I'm writing an FTP client using Twisted that downloads a lot of files and I'm trying to do it pretty intelligently. However, I've been having the problem that I'll download several files very quickly (sometimes ~20 per batch, sometimes ~250) and then the downloading will hang, only to eventually have connections time out and then the download and hang start all over again.

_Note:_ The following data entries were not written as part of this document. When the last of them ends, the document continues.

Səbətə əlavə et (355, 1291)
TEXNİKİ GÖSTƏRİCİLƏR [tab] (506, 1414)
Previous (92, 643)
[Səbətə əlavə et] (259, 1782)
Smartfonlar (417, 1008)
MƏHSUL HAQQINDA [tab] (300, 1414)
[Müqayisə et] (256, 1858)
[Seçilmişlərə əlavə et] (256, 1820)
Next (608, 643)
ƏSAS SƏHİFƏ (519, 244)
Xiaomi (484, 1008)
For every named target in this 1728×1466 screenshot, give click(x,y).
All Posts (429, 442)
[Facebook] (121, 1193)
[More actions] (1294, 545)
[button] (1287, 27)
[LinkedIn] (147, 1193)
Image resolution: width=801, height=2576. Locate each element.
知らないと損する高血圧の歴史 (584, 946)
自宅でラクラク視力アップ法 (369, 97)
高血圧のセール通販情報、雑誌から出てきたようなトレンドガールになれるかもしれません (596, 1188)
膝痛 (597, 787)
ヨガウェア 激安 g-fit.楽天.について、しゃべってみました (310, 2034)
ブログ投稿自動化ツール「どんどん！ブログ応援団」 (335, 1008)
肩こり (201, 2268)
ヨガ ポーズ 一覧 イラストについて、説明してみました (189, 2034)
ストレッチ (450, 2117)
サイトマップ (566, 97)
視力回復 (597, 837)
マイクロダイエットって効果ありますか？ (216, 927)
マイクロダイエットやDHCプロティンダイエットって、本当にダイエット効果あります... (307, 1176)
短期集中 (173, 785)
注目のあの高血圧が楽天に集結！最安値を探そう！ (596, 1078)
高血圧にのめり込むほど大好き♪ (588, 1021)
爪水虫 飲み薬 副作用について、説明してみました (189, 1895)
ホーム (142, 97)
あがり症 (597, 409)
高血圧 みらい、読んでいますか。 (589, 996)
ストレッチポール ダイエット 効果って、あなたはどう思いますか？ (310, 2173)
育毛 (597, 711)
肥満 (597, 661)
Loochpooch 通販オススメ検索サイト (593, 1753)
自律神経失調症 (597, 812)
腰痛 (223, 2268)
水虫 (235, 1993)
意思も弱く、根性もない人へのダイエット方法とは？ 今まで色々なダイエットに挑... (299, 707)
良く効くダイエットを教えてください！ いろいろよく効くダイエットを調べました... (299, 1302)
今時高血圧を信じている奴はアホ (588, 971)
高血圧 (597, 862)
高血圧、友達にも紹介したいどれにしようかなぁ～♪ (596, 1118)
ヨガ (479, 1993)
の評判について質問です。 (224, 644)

I'm using a DeferredSemaphore to only download 3 files at a time, but I now suspect that this is probably not the right way to avoid throttling the server.
Here is the code in question:
def downloadFiles(self, result, directory):
# make download directory if it doesn't already exist
if not os.path.exists(directory['filename']):
os.makedirs(directory['filename'])
log.msg("Downloading files in %r..." % directory['filename'])
files = filterFiles(None, self.fileListProtocol)
# from http://stackoverflow.com/questions/2861858/queue-remote-calls-to-a-python-twisted-perspective-broker/2862440#2862440
# use a DeferredSemaphore to limit the number of files downloaded simultaneously from the directory to 3
sem = DeferredSemaphore(3)
jobs = [sem.run(self.downloadFile, f, directory) for f in files]
d = gatherResults(jobs)
return d
def downloadFile(self, f, directory):
filename = os.path.join(directory['filename'], f['filename']).encode('ascii')
log.msg('Downloading %r...' % filename)
d = self.ftpClient.retrieveFile(filename, FTPFile(filename))
return d
You'll noticed that I'm reusing an FTP connection (active, by the way) and using my own FTPFile instance to make sure the local file object gets closed when the file download connection is 'lost' (ie completed). Looking at FTPClient I wonder if I should be using queueCommand directly. To be honest, I got lost following the retrieveFile command to _openDataConnection and beyond, so maybe it's already being used.
Any suggestions? Thanks!